Reputation: 469
I am using GSON in my Java project to encode data ( that are fetched from database and stored into a String
array ) in JSON
format. Everything looks OK but the problem is with the size of String
. For example I have the following String
array:
String [] data = new String[12];
Suppose my String
array contains the following data: {"ABC", "DEF", "GH", "IJ"}
Then the encoded JSON data are: ["ABC", "DEF", "GH", "IJ", "\u0000", null, null, null, null, null, null]

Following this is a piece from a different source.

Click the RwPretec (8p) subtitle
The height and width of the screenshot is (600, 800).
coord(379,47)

The number of null value in the JSON data is depends on the number of data available in my String
array.
As the data is retrieved from database so I can't declare a specific size for my String
array.
I am using the following code to encode String
data into JSON
format.
Gson gs = new Gson();
gs.toJson(data); //data String array contains data from database
Can anyone tell me how can I skip/remove those null value from my JSON data?
Upvotes: 1
Views: 1461
Reputation: 5875
First of all an advice not directly related to the question. In a comment you say:
As I load data in the format data[index++], to remove unwanted garbage, I use data[index] = "\0". maybe \u000 is added for this.

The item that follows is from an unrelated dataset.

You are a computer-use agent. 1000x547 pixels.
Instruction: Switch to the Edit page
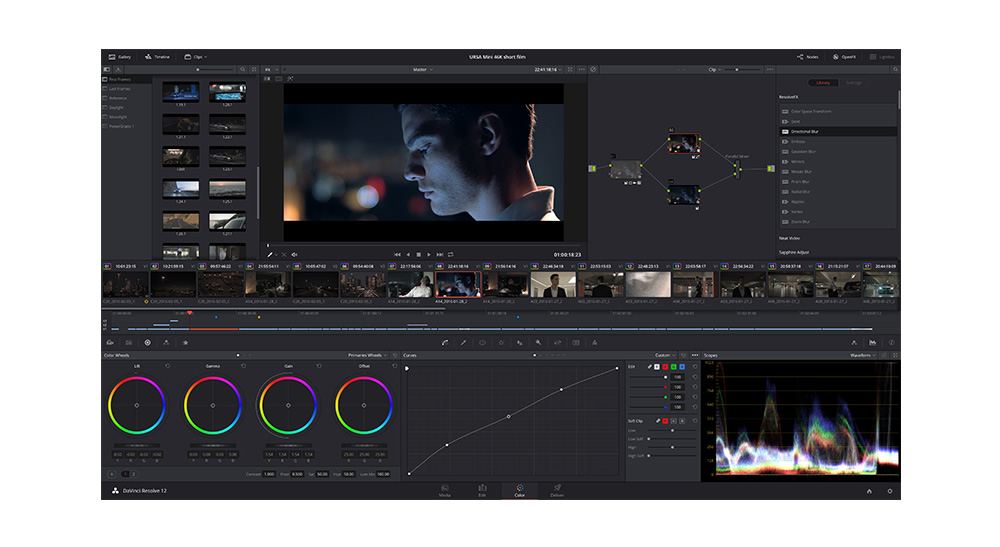point(482,490)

I strongly suggest you load data into a List
as you don't seem very comfortable working with arrays.
Instead of String [] data = new String[12]
use List<String> data = new ArrayList<>()
. Then, when loading data, instead of data[index++]
use data.add(s)
.
Then the call new Gson().toJson(data)
will work as you expect.
Anyway, to answer exactly your question you can just clean the array.
String [] data = {"ABC", "DEF", "GH", "IJ", "\u0000", null, null, null, null, null, null};
System.out.println("data = " + new Gson().toJson(data));
int i = 0;
for (; i < data.length && data[i] != null && !Objects.equals(data[i],"\u0000"); i++) ;
String[] cleanData = Arrays.copyOf(data, i);
System.out.println("cleanData = " + new Gson().toJson(cleanData));
The output of that code is this:
data = ["ABC","DEF","GH","IJ","\u0000",null,null,null,null,null,null]
data = ["ABC","DEF","GH","IJ"]
Upvotes: 0
Reputation: 4707
If you're uncomfortable working with array sizes, use an ArrayList
and add each result from your database to it. Then when you're done with the database side of things:
data = arrayList.toArray(new String[arrayList.size()]);
This guarantees that the data
object is just the right size to hold your data.